Sêneca: o estoicismo e a virtude

Sêneca: conheça a vida do filósofo estoico romano e sua busca pela felicidade, pela virtude e pelo domínio das emoções

HiperHistória
A morte de Sêneca (Peter Paul Rubens) Domínio Público

Lúcio Aneu Sêneca foi um filósofo, escritor, dramaturgo e político romano nascido em Córdoba, cidade da província romana da Hispânia Bética, por volta de 4 a.C., e morto em Roma, capital do Império Romano, no ano 65 d.C. Conhecido também como Sêneca, o Jovem, para diferenciá-lo do pai, o retórico Lúcio Aneu Sêneca, o Velho, tornou-se o principal representante do estoicismo romano, escola filosófica que defendia a virtude como único bem verdadeiro e o domínio racional das emoções como caminho para a felicidade. Sua morte, ocorrida por ordem de suicídio do imperador Nero após acusações de envolvimento na Conspiração de Pisão, encerrou uma trajetória marcada pela combinação incomum entre poder político direto e produção filosófica intensa. O relato mais detalhado sobre seus últimos momentos aparece no livro XV dos Anais, obra escrita pelo historiador romano Tácito poucas décadas após os fatos.

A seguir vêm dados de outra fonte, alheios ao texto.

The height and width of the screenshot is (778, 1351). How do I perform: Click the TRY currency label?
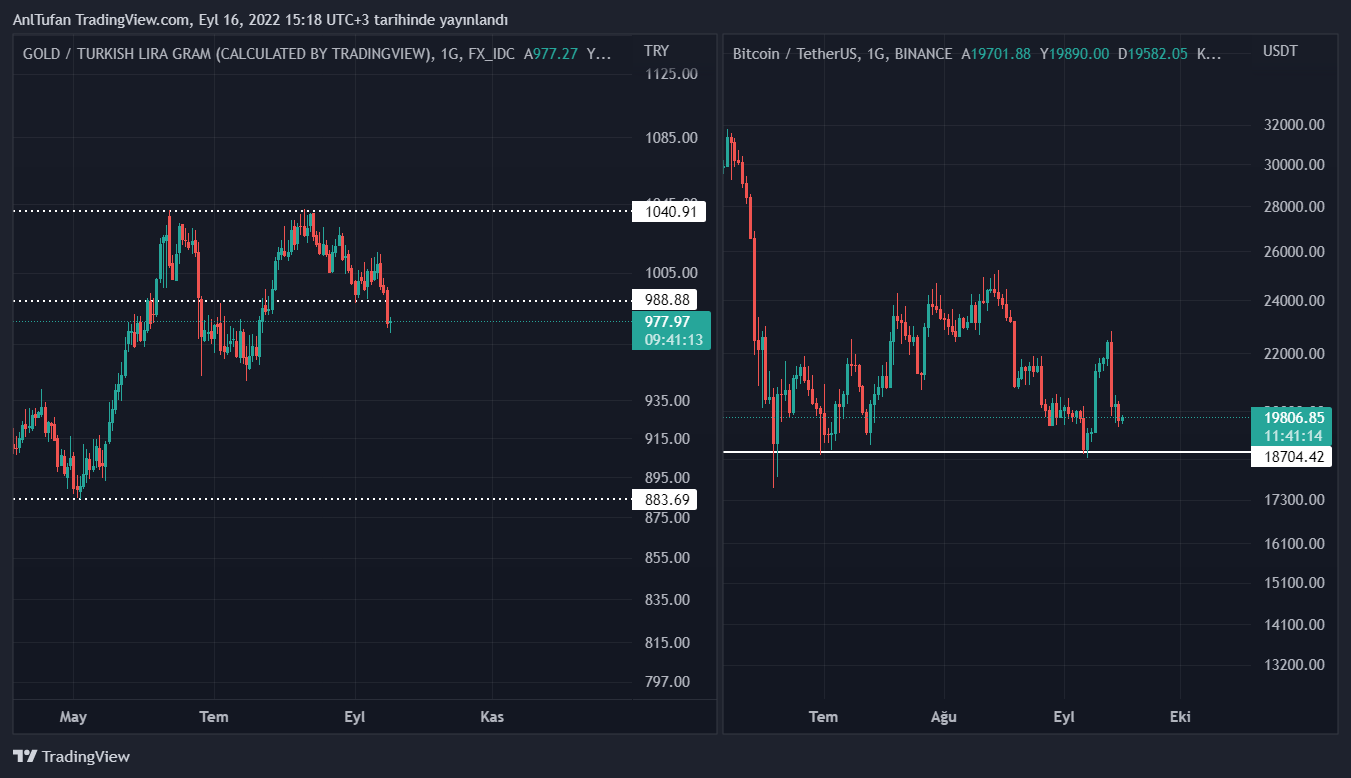pos(656,51)
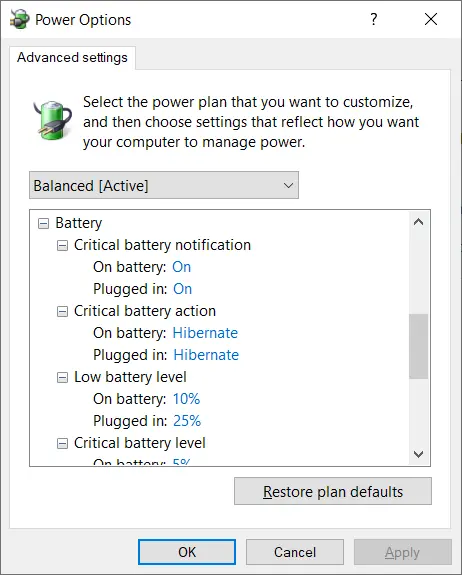Click the help question mark icon
The height and width of the screenshot is (575, 462).
pos(373,19)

O estoicismo, escola à qual Sêneca dedicou boa parte de sua obra escrita, havia sido fundado em Atenas por volta do ano 300 a.C. pelo filósofo Zenão de Cítio, que reunia seus discípulos sob um pórtico pintado conhecido como Stoa Poikile, origem do próprio nome da corrente filosófica. A doutrina estoica sustentava que a virtude constitui o único bem genuíno para o ser humano, enquanto riqueza, saúde, reputação e outros bens materiais são classificados como “indiferentes”, ou seja, elementos que não determinam por si mesmos uma vida verdadeiramente feliz. Sêneca, junto com o ex-escravo grego Epicteto e, décadas depois, o imperador romano Marco Aurélio, formou o núcleo dos chamados estoicos romanos, responsáveis por adaptar a filosofia grega original a uma linguagem mais prática e voltada à conduta cotidiana.

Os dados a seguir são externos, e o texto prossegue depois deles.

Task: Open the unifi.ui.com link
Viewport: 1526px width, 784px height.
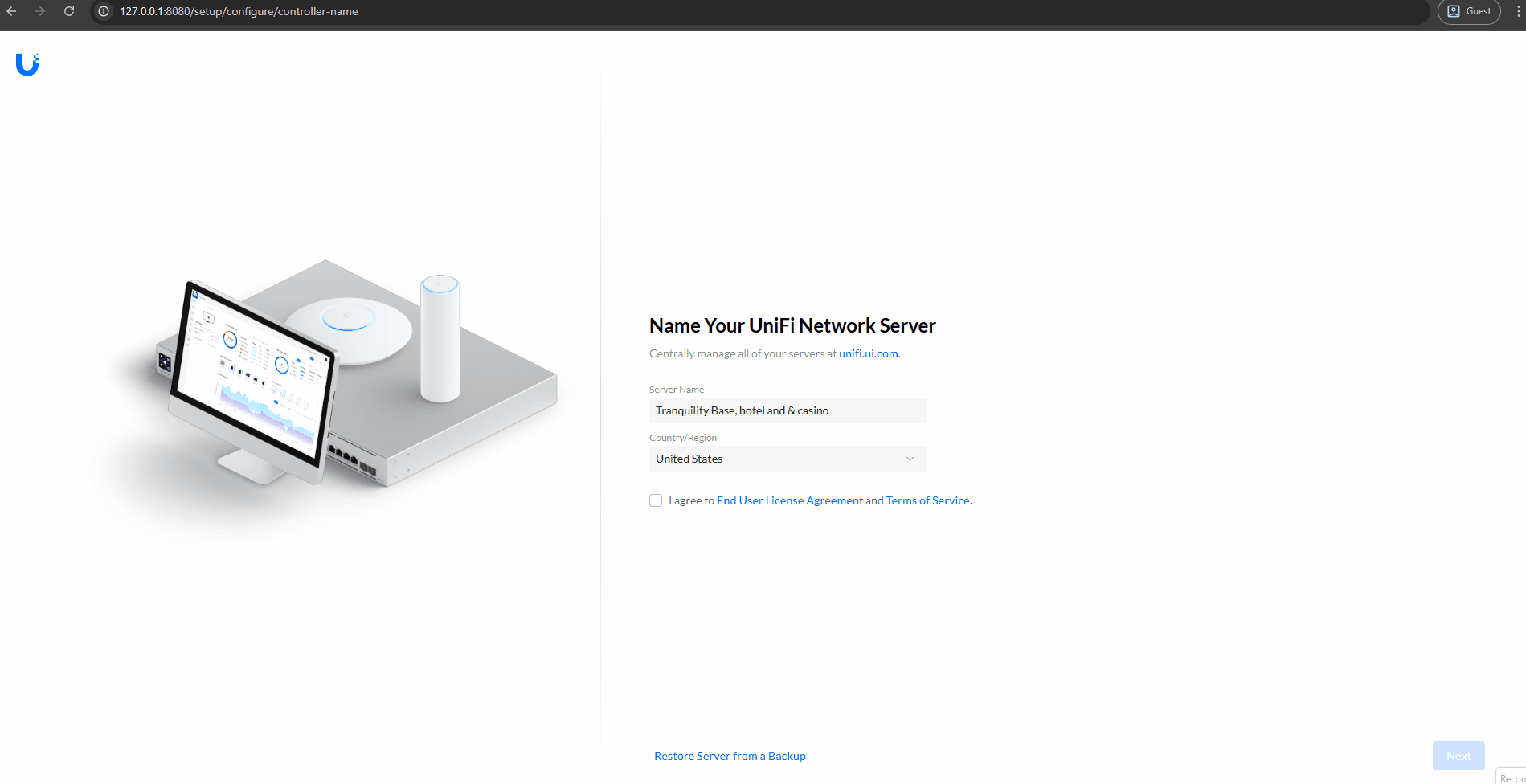Action: 868,353
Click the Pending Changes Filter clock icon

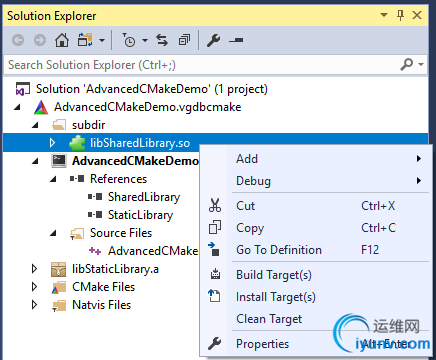click(x=129, y=40)
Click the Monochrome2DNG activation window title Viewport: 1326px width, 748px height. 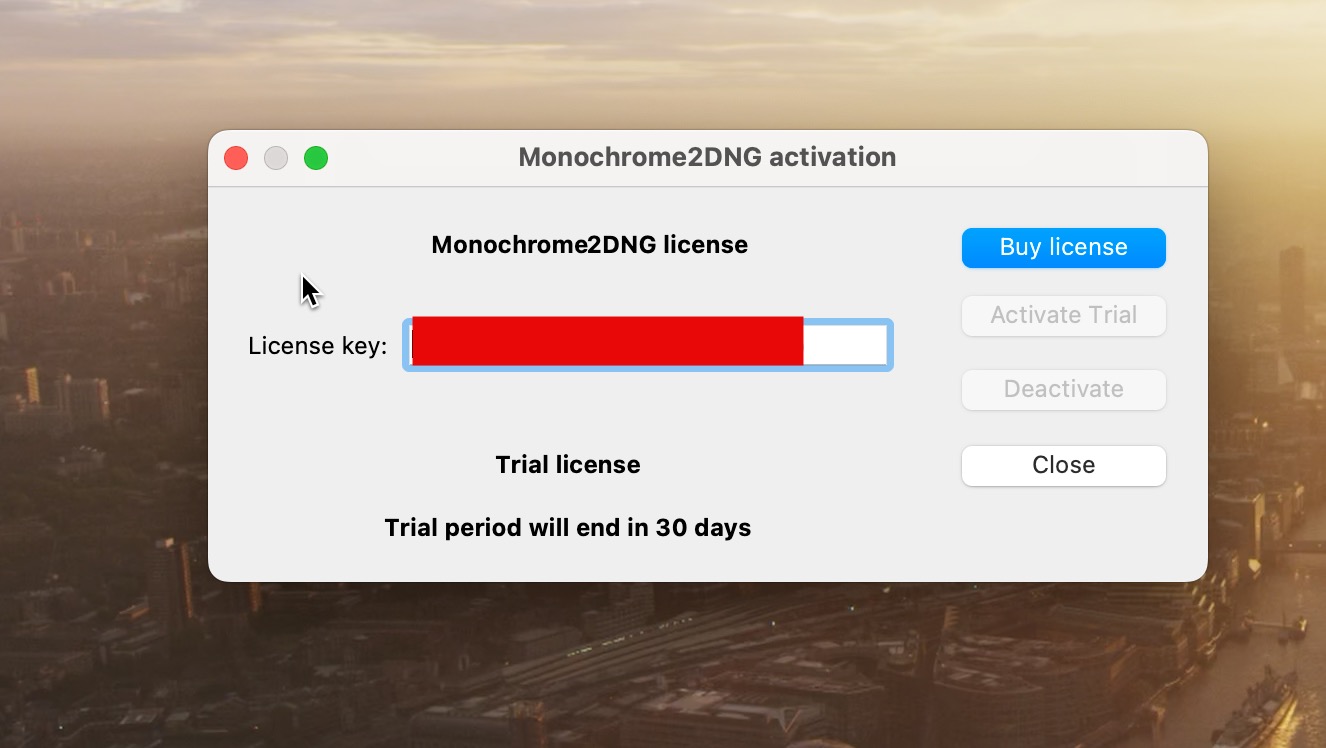[x=706, y=158]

A obra de Sêneca funciona simultaneamente como registro filosófico e relato pessoal de alguém que viveu sob pressão constante nos bastidores do poder imperial romano. Tratados como “Cartas a Lucílio”, “Da Vida Feliz”, “Da Ira” e “Da Brevidade da Vida” combinam argumentação filosófica com reflexões sobre episódios concretos de sua própria trajetória, característica que distingue seu estilo do de filósofos gregos anteriores. Essa combinação entre biografia e doutrina explica por que compreender a vida de Sêneca é indispensável para entender corretamente sua proposta central: a felicidade como resultado direto da virtude e do controle das paixões, não de circunstâncias externas favoráveis.

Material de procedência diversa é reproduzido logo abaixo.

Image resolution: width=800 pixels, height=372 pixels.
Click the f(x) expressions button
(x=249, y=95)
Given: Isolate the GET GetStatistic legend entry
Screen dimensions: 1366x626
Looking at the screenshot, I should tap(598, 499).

A vida de Sêneca: entre a política romana e a filosofia estoica

Filho do retórico Lúcio Aneu Sêneca, o Velho, autor de obras sobre técnicas de oratória amplamente utilizadas na formação de jovens da elite romana, Sêneca foi enviado ainda criança de Córdoba para Roma, onde estudou retórica e filosofia sob diferentes mestres estoicos. Problemas de saúde, possivelmente relacionados a doenças respiratórias, levaram-no a passar um período de recuperação no Egito, de onde retornou a Roma por volta do ano 31 d.C. para iniciar carreira como advogado e orador, ingressando pouco depois no Senado romano. Sua ascensão política, no entanto, foi interrompida em 41 d.C., quando o imperador Cláudio o exilou para a ilha da Córsega sob acusação de adultério com Júlia Livila, sobrinha do próprio imperador, denúncia promovida pela imperatriz Messalina.